* WORK REQUIRED: What comes back must be the data itself, retyped exactly.

BEGIN MATERIAL FOR THIS TASK

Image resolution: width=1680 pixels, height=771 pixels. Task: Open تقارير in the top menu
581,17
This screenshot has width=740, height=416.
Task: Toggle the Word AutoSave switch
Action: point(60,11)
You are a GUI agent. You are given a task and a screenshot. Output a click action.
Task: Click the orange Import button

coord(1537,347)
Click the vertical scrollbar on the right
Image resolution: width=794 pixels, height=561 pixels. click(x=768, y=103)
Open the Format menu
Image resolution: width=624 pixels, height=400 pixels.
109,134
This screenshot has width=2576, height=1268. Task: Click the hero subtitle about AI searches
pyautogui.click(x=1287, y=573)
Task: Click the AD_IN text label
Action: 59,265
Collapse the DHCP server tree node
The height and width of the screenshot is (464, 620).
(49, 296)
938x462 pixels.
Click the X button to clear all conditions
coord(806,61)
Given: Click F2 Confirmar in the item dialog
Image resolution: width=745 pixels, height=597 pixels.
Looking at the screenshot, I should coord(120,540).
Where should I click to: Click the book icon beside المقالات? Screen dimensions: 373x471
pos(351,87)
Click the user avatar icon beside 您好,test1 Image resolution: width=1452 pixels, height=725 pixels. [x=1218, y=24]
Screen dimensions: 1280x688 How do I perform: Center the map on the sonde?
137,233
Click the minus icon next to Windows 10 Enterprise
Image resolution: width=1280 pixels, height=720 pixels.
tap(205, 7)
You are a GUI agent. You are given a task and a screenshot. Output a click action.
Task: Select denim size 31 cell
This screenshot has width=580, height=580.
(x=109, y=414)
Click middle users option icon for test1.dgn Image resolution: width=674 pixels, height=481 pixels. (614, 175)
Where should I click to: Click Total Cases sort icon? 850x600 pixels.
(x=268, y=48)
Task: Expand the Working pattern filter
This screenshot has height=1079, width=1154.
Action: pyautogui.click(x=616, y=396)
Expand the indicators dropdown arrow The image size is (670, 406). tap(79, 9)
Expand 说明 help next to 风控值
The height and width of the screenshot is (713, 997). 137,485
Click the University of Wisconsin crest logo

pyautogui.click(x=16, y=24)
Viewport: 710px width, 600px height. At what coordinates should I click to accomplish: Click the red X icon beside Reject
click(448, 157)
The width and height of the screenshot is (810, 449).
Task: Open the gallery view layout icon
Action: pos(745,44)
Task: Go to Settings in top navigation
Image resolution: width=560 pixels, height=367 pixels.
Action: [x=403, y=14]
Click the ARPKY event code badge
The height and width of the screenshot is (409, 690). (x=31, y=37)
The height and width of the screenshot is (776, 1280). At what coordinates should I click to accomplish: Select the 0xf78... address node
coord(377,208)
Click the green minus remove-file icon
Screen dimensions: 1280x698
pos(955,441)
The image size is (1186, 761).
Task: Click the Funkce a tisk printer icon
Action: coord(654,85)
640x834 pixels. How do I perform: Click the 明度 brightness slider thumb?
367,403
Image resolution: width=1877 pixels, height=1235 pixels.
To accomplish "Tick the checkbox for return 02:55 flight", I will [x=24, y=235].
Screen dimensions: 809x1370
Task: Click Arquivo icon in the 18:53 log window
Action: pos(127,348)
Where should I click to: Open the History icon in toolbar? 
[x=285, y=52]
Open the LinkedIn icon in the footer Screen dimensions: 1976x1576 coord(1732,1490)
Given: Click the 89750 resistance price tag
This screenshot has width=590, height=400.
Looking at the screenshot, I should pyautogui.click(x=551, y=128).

END MATERIAL FOR THIS TASK

* COMPLETED TASK:
Image resolution: width=1680 pixels, height=771 pixels. Task: Open تقارير in the top menu
581,17
This screenshot has width=740, height=416.
Task: Toggle the Word AutoSave switch
Action: point(60,11)
You are a GUI agent. You are given a task and a screenshot. Output a click action.
Task: Click the orange Import button

coord(1537,347)
Click the vertical scrollbar on the right
Image resolution: width=794 pixels, height=561 pixels. click(x=768, y=103)
Open the Format menu
Image resolution: width=624 pixels, height=400 pixels.
109,134
This screenshot has width=2576, height=1268. Task: Click the hero subtitle about AI searches
pyautogui.click(x=1287, y=573)
Task: Click the AD_IN text label
Action: 59,265
Collapse the DHCP server tree node
The height and width of the screenshot is (464, 620).
(49, 296)
938x462 pixels.
Click the X button to clear all conditions
coord(806,61)
Given: Click F2 Confirmar in the item dialog
Image resolution: width=745 pixels, height=597 pixels.
Looking at the screenshot, I should coord(120,540).
Where should I click to: Click the book icon beside المقالات? Screen dimensions: 373x471
pos(351,87)
Click the user avatar icon beside 您好,test1 Image resolution: width=1452 pixels, height=725 pixels. [x=1218, y=24]
Screen dimensions: 1280x688 How do I perform: Center the map on the sonde?
137,233
Click the minus icon next to Windows 10 Enterprise
Image resolution: width=1280 pixels, height=720 pixels.
tap(205, 7)
You are a GUI agent. You are given a task and a screenshot. Output a click action.
Task: Select denim size 31 cell
This screenshot has width=580, height=580.
(x=109, y=414)
Click middle users option icon for test1.dgn Image resolution: width=674 pixels, height=481 pixels. (614, 175)
Where should I click to: Click Total Cases sort icon? 850x600 pixels.
(x=268, y=48)
Task: Expand the Working pattern filter
This screenshot has height=1079, width=1154.
Action: pyautogui.click(x=616, y=396)
Expand the indicators dropdown arrow The image size is (670, 406). tap(79, 9)
Expand 说明 help next to 风控值
The height and width of the screenshot is (713, 997). 137,485
Click the University of Wisconsin crest logo

pyautogui.click(x=16, y=24)
Viewport: 710px width, 600px height. At what coordinates should I click to accomplish: Click the red X icon beside Reject
click(448, 157)
The width and height of the screenshot is (810, 449).
Task: Open the gallery view layout icon
Action: pos(745,44)
Task: Go to Settings in top navigation
Image resolution: width=560 pixels, height=367 pixels.
Action: [x=403, y=14]
Click the ARPKY event code badge
The height and width of the screenshot is (409, 690). (x=31, y=37)
The height and width of the screenshot is (776, 1280). At what coordinates should I click to accomplish: Select the 0xf78... address node
coord(377,208)
Click the green minus remove-file icon
Screen dimensions: 1280x698
pos(955,441)
The image size is (1186, 761).
Task: Click the Funkce a tisk printer icon
Action: coord(654,85)
640x834 pixels. How do I perform: Click the 明度 brightness slider thumb?
367,403
Image resolution: width=1877 pixels, height=1235 pixels.
To accomplish "Tick the checkbox for return 02:55 flight", I will [x=24, y=235].
Screen dimensions: 809x1370
Task: Click Arquivo icon in the 18:53 log window
Action: pos(127,348)
Where should I click to: Open the History icon in toolbar? 
[x=285, y=52]
Open the LinkedIn icon in the footer Screen dimensions: 1976x1576 coord(1732,1490)
Given: Click the 89750 resistance price tag
This screenshot has width=590, height=400.
Looking at the screenshot, I should pyautogui.click(x=551, y=128).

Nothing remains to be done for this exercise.